**Your instructions**:
Copy out the lines of the records below word for word, starting at the line that contains "Task: Open the Settings tab" and ending at the line that contains "(x=37, y=492)".
## start
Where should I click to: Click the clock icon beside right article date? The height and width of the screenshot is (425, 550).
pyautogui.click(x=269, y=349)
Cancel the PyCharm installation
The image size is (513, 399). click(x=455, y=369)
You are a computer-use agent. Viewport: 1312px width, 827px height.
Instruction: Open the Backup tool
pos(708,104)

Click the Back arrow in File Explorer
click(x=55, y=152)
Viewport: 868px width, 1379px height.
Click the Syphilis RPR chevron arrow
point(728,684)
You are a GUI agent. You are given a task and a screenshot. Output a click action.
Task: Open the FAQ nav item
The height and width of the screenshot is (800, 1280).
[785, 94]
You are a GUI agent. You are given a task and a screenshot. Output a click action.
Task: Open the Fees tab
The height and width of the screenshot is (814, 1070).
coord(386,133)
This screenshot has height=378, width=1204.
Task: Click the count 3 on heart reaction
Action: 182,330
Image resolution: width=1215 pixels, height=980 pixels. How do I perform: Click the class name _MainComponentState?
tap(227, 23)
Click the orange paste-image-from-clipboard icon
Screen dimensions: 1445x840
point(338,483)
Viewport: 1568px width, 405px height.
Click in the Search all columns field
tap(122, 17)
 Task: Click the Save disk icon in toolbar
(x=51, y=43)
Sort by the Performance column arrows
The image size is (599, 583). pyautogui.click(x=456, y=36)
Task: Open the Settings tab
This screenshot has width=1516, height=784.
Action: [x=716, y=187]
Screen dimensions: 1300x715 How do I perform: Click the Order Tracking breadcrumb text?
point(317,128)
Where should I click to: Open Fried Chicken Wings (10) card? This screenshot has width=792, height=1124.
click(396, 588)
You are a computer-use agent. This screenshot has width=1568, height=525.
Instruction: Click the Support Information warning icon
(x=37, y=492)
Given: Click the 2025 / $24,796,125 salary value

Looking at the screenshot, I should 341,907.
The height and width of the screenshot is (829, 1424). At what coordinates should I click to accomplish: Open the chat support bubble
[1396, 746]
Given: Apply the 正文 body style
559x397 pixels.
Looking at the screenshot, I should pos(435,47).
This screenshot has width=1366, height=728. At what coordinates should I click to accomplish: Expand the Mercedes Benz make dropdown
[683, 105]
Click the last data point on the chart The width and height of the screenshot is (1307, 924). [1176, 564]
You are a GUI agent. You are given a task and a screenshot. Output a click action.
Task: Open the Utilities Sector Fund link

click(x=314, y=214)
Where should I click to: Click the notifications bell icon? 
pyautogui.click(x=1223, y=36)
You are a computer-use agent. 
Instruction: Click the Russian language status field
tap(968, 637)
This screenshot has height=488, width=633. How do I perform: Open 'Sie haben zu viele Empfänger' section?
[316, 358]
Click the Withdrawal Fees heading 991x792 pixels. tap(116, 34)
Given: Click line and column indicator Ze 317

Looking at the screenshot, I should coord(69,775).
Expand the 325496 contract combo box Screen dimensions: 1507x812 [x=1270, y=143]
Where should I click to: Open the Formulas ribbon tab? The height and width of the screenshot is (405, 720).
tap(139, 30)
## end
**Complete answer**:
Task: Open the Settings tab
This screenshot has width=1516, height=784.
Action: [x=716, y=187]
Screen dimensions: 1300x715 How do I perform: Click the Order Tracking breadcrumb text?
point(317,128)
Where should I click to: Open Fried Chicken Wings (10) card? This screenshot has width=792, height=1124.
click(396, 588)
You are a computer-use agent. This screenshot has width=1568, height=525.
Instruction: Click the Support Information warning icon
(x=37, y=492)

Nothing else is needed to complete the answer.